Selected design work
My previous research revealed two main issues for online news front-pages. First, scrolling the front-page could be compared to browsing the printed newspaper. Second, many users read online newspapers using a back-and-forth strategy of clicking a link to read a full text, and then hitting the back button to return to the front page.
An alternative front-page design solution, inspired by these findings, would be to use a zoom interface, where the user can zoom in the full text, instead of browsing to a full text page. With this solution, the article heading and puff are replaced with the full text, when the user zooms. A screen shot of the interface is shown below. To the left, the user views the front page. To the right, the user zooms in on the Migrationsverket kräver en extra miljard news item.

This example illustrates how user scripting can be used to prototype and explore design solutions.
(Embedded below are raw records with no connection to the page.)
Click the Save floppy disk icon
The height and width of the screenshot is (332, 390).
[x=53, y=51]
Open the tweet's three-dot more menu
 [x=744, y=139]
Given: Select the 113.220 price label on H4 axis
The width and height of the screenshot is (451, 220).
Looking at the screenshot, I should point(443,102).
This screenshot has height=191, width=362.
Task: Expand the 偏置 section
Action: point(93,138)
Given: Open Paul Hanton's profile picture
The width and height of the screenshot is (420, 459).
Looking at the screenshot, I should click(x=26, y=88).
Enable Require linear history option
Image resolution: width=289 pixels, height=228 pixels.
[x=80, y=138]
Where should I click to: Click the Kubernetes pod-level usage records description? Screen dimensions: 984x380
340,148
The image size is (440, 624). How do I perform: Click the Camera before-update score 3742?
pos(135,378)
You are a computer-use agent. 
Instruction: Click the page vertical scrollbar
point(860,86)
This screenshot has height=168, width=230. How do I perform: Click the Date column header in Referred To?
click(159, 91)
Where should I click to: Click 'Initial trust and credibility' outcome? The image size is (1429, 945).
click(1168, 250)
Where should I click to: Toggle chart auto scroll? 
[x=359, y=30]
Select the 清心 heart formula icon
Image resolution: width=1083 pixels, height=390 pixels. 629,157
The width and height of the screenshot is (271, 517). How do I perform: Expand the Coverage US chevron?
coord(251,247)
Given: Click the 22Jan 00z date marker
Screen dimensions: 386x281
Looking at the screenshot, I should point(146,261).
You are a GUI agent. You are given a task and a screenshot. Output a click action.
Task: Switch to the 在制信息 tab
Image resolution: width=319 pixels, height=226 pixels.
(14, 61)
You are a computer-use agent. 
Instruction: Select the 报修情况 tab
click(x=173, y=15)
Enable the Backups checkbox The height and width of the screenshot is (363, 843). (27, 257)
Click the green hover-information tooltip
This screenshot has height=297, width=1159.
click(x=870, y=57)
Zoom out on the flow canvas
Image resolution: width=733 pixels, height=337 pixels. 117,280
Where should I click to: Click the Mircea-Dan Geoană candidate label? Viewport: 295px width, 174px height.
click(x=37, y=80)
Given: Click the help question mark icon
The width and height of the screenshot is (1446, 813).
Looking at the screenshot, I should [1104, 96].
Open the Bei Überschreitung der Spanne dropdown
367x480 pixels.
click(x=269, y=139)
In the example, I show how a traditional article archive can be used to power a dynamic hyperlink browsing design. A user script is a piece of javascript code, stored on your computer, which is injected into a web page, when it has loaded into your browser. Through the user script, you can alter the form, content, and functionality of the web page you have loaded.

To further explore the design principles I worked with in my doctoral thesis, I developed a web site design tool. The purpose of this tool is to explore different interaction design principles for web design. The tool, shapeCMS is a content management system, for multi-channel and multi-format publishing. Currently, the system supports any number of (edited) channels, and the formats HTML, RSS, and PDF. What shapeCMS does, is to provide a digital material in which it is relatively easy to work with these four design principles. The properties of a digital material can be compared with traditional materials, which can be easily bendable, hard, etc. The difference is that the properties of digital materials can be designed. In this case, the digital material makes it relatively easy to define page elements described by the four principles; structure, hypertext, static element/stream and search.
Using the shapeCMS prototyping tool, I developed two site designs rendering the same set of (automatically generated) contents. Using the first design, the contents emerge as a web log. Using the second design, they emerge as a traditional hierarchical discussion forum. The difference is not just style, the form determines what genre the contents belong to, and consequently how the contents are interpreted.

In the Electronic Newspaper Initiative (ELIN) project, new technology presented the opportunity to use hypervideo (clickable objects in the video stream). However, it was far from clear that news presentation would benefit from using that opportunity. Below, I present the alternatives we considered for hypervideo, during the design of the ELIN prototype news site. Some of the alternatives were presented in earlier research, and I created other alternatives for this project. Most of the alternatives were also implemented in an interactive prototype, by a design student. Using that prototype, and also findings in previous research, I created a list of advantages and disadvantages for each alternative, by interacting with the prototype and comparing the soluations. The alternatives were subsequently shown in workshops with online newspaper staff, where one alternative was selected for use in the ELIN prototype news site.